My boyfriend insists on us having sex without protection...

We need to make conversations on SRHR open for all. I recently had a conversation with a 20-year-old girl that is sexually active and having unprotected sex with her boyfriend;

“I am a young lady still in grade school, but I have a boyfriend, something I know my parents and society would not approve of and my boyfriend insists on us having sex without protection but I would not want to fall pregnant and so I was always at unrest. Therefore, personally, learning on SRHR felt like the light at the end of a dark tunnel. It exposed me to all the available contraceptive methods, their usage, and protection against STIs, pregnancies, and HIV including the free accessibility from either the health facilities.”

Although, she was excited with this newly acquired information she still was afraid of what people in her community would say if she was seen accessing contraceptives at the health facility. Luckily for her, she was able to be attended to by a community-based distributor who has since helped her access long-term contraceptives such depo-provera as well as condoms and HIV testing. But what about others in similar circumstances? afraid to come out and seek guidance for fear of judgment or simply just from a lack of knowledge?

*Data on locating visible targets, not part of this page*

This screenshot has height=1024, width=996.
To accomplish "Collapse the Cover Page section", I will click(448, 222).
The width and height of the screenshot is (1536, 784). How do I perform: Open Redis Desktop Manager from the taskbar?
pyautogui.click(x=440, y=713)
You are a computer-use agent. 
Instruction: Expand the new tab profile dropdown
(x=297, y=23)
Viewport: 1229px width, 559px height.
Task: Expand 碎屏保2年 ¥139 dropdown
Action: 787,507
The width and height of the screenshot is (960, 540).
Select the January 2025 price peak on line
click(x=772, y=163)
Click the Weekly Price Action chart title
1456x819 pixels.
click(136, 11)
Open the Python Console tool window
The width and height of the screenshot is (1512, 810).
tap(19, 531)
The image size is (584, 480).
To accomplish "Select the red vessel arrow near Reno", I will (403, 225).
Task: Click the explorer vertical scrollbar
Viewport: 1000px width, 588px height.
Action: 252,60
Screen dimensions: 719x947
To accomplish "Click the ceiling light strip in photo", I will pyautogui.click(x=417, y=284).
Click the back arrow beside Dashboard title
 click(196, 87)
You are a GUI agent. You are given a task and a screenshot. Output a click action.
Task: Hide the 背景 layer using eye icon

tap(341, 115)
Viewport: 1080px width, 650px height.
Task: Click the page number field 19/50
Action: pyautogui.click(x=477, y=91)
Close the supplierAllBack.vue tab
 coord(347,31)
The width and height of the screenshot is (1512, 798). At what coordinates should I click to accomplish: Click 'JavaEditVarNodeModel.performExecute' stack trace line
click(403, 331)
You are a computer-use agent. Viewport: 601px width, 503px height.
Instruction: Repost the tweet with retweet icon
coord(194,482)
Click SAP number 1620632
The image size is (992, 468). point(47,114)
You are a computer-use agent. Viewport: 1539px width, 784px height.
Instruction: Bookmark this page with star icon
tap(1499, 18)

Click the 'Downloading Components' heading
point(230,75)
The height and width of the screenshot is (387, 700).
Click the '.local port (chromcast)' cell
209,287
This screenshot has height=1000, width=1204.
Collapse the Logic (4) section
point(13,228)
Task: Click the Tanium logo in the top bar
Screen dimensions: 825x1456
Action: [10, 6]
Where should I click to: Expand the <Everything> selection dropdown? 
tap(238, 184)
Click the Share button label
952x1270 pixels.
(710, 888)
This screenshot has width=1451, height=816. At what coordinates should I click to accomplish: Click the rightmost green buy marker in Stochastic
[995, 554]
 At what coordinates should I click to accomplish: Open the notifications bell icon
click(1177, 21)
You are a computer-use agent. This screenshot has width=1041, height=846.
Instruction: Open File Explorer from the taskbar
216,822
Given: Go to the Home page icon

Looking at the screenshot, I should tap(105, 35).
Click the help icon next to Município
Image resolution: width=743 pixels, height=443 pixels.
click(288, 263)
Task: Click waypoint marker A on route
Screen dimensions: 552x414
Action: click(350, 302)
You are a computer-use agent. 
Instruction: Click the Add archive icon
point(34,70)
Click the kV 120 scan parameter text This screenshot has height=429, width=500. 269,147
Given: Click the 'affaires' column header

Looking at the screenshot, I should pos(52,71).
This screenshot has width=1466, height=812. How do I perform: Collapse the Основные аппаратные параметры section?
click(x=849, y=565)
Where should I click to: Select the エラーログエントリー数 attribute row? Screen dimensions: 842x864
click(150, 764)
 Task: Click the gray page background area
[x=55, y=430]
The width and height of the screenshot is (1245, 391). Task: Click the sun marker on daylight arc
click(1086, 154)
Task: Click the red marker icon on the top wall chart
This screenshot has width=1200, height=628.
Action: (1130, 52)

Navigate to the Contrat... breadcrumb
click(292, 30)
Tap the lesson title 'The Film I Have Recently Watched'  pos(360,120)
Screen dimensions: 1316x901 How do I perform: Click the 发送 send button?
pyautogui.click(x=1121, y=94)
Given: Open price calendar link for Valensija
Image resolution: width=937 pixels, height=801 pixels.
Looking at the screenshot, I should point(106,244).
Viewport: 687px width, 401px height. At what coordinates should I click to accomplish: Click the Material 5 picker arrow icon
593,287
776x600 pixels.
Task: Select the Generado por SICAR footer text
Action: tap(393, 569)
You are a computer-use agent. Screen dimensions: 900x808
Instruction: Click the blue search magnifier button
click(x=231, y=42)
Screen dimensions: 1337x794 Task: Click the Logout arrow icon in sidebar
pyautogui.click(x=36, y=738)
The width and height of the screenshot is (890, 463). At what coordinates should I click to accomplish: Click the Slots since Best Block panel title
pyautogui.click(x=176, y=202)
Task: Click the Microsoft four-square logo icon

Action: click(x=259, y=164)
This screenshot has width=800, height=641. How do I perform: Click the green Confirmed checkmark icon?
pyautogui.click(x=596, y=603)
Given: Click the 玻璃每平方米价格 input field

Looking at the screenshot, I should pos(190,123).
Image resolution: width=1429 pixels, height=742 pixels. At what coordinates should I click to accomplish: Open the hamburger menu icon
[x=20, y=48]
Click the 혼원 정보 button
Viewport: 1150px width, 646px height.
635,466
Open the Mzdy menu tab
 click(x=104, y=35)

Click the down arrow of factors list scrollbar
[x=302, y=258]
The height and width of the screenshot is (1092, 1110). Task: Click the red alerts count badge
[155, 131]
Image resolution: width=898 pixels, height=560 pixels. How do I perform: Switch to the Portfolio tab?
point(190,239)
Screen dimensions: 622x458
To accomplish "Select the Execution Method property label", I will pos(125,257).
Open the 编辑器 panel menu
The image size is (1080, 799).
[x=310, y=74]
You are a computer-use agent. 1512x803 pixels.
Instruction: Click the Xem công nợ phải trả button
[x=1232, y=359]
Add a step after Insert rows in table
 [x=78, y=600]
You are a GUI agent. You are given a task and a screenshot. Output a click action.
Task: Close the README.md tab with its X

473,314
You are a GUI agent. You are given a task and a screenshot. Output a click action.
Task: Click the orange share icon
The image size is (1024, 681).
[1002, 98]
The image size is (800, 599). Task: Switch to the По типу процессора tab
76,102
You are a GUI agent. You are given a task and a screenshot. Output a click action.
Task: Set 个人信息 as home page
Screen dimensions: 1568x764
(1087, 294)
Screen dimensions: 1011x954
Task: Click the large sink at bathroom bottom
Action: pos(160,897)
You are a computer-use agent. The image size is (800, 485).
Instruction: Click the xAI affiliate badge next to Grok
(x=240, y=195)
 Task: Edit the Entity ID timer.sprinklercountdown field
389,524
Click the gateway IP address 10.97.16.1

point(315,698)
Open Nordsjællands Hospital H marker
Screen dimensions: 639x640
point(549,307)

In most cases, this scenario ends in either unwanted pregnancies, diseases, or unsafe abortions.

This is just a case in example, and the point I am trying to make is that SRHR needs to become a normal and open conversation for all at every stage of one’s life but especially the developing stages if we are going to curb such high numbers of unsafe abortions, teenage pregnancies, STI's and HIV, complications during pregnancies, etc.

SRHR needs to become a normal and open conversation for all at every stage of one’s life but especially the developing stages.

Information on and access to modern contraception, emergency contraception, menstruation, HIV and STI (sexually transmitted infection) testing and treatment, gynecology, pregnancy testing and services, safe abortion, counseling, gender-based violence, and harmful practices counseling and referral is key to equipping adolescents with the knowledge, confidence, and skills to make autonomous and healthy decisions about their sexuality, bodies, and relationships.

There is a dire need to get down onto the grassroots and extensively educate both young and old, male and female on sexual and reproductive health and rights for a better, healthier, and safer tomorrow.


Author Bio

Kabuku Chileshe Kabwela is an embodiment of multiple skills, talents, and interests that seamlessly merge to create her life, work, and career. She is a Zambian-based trained communication and PR specialist with an ability to string words together in the art of creative direction and storytelling.

Her hobbies include writing, traveling, thrilling adventure, crafting, and music.